Set tasks.
[a] In the Ivol Curtis biography, where did Curtis earn his Bachelor of Divinity?
[b] Reproduce the part of the Ivol Curtis biography between "- Church: Episcopal" and "Los Angeles (1960-1964)", inclusive, substituting "Spokane" for "Olympia".
[c] Carry on the Ivol Curtis biography from the point where it stops.

- Church: Episcopal Church
- Diocese: Diocese of Olympia
- Elected: February 29, 1964
- In office: 1964-1976
- Predecessor: William F. Lewis
- Successor: Robert H. Cochrane
- Previous post: Suffragan Bishop of Los Angeles (1960-1964)

Orders
- Ordination: February 1936 by Henry Knox Sherrill
- Consecration: April 29, 1960 by Arthur C. Lichtenberger

Personal details
- Born: June 18, 1908 Watkins, Minnesota, United States
- Died: March 1, 1994 (aged 85) Seattle, Washington, United States
- Denomination: Anglican
- Parents: Ira Carlos Curtis & Nina Chisholm
- Spouse: Lillian Alice Kinney ​ ​(m. 1936)​
- Children: 2

= Ivol Curtis =

Ivol Ira Curtis (June 18, 1908 – March 1, 1994) was a prelate of the Episcopal Church who served as Bishop of Olympia from 1964 to 1976.

==Early life and education==
Curtis was born on June 18, 1908, in Watkins, Minnesota, the son of Ira Carlos Curtis and Nina Chisholm. He studied at Carleton College and graduated with a Bachelor of Arts in 1932. He then entered Seabury-Western Theological Seminary and earned a Bachelor of Divinity in 1935. He was awarded a Doctor of Divinity from Occidental College in 1960.

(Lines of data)
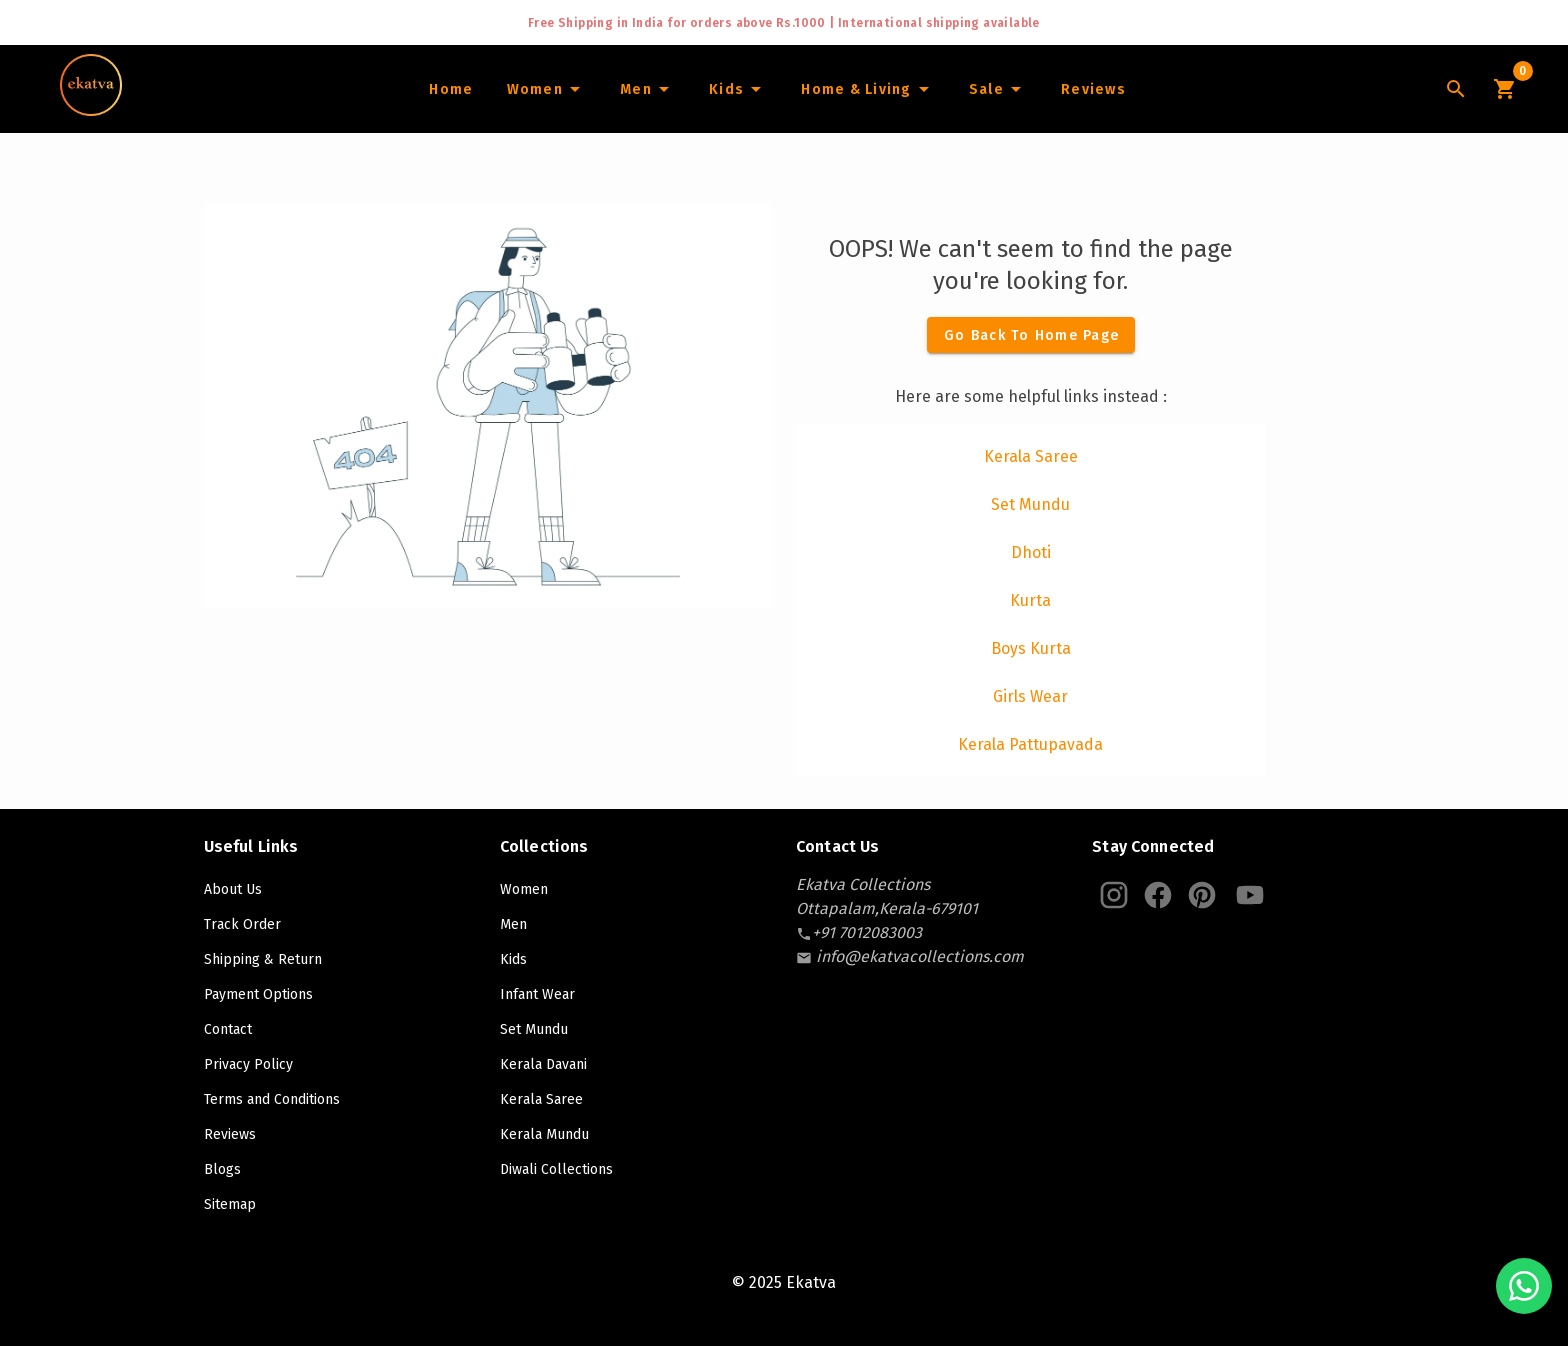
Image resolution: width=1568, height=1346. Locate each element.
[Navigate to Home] (91, 109)
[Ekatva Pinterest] (1202, 895)
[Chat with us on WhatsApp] (1524, 1286)
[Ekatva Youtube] (1250, 895)
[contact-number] (867, 932)
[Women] (546, 89)
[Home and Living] (868, 89)
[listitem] (1031, 457)
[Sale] (998, 89)
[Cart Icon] (1504, 89)
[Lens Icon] (1456, 89)
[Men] (647, 89)
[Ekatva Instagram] (1114, 895)
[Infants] (738, 89)
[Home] (450, 89)
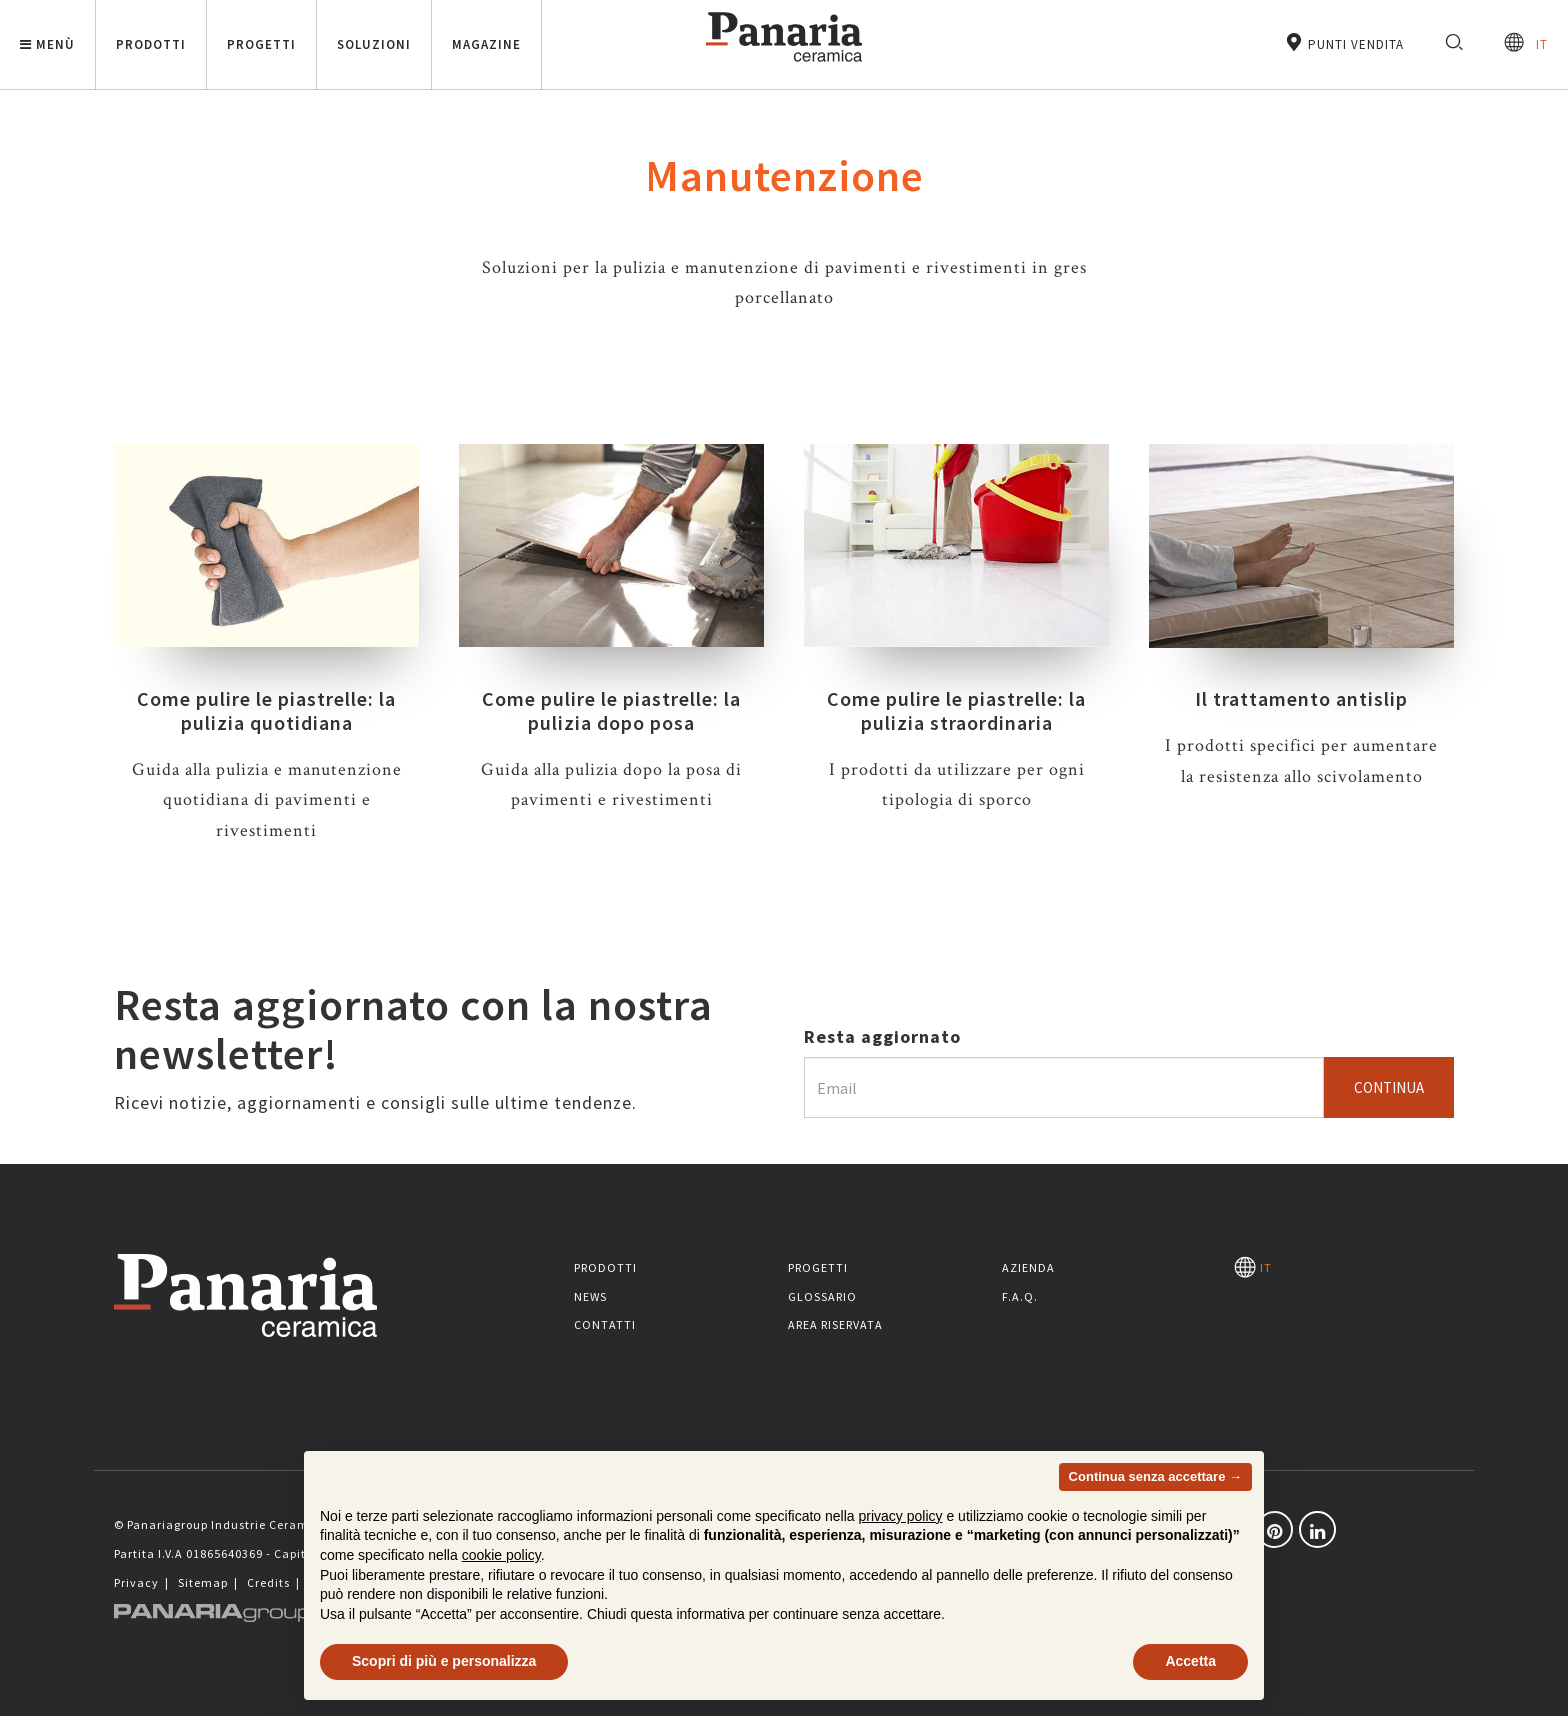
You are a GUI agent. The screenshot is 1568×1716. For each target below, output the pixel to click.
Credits (268, 1582)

Answers by task.
[a] Seabury-Western Theological Seminary, in 1935.

[b]
- Church: Episcopal Church
- Diocese: Diocese of Spokane
- Elected: February 29, 1964
- In office: 1964-1976
- Predecessor: William F. Lewis
- Successor: Robert H. Cochrane
- Previous post: Suffragan Bishop of Los Angeles (1960-1964)

[c]
==Ordained Ministry==
Curtis was ordained deacon in June 1935 by Bishop Frank McElwain of Minnesota, and priest in February 1936 by Bishop Henry Knox Sherrill of Massachusetts. He married Lillian Alice Kinney on April 16, 1936, and had two sons. His first appointment was as curate at Emanuel Church in Boston from 1935 to 1937;, after which he became rector of St Peter's Church in Cazenovia, New York, where he remained until 1942. He then became rector of St John's Church in Jamaica Plain, Boston, while in 1947 he became rector of All Saints Church in Pontiac, Michigan. Between 1953 and 1960 he was rector of St James' Church in Los Angeles.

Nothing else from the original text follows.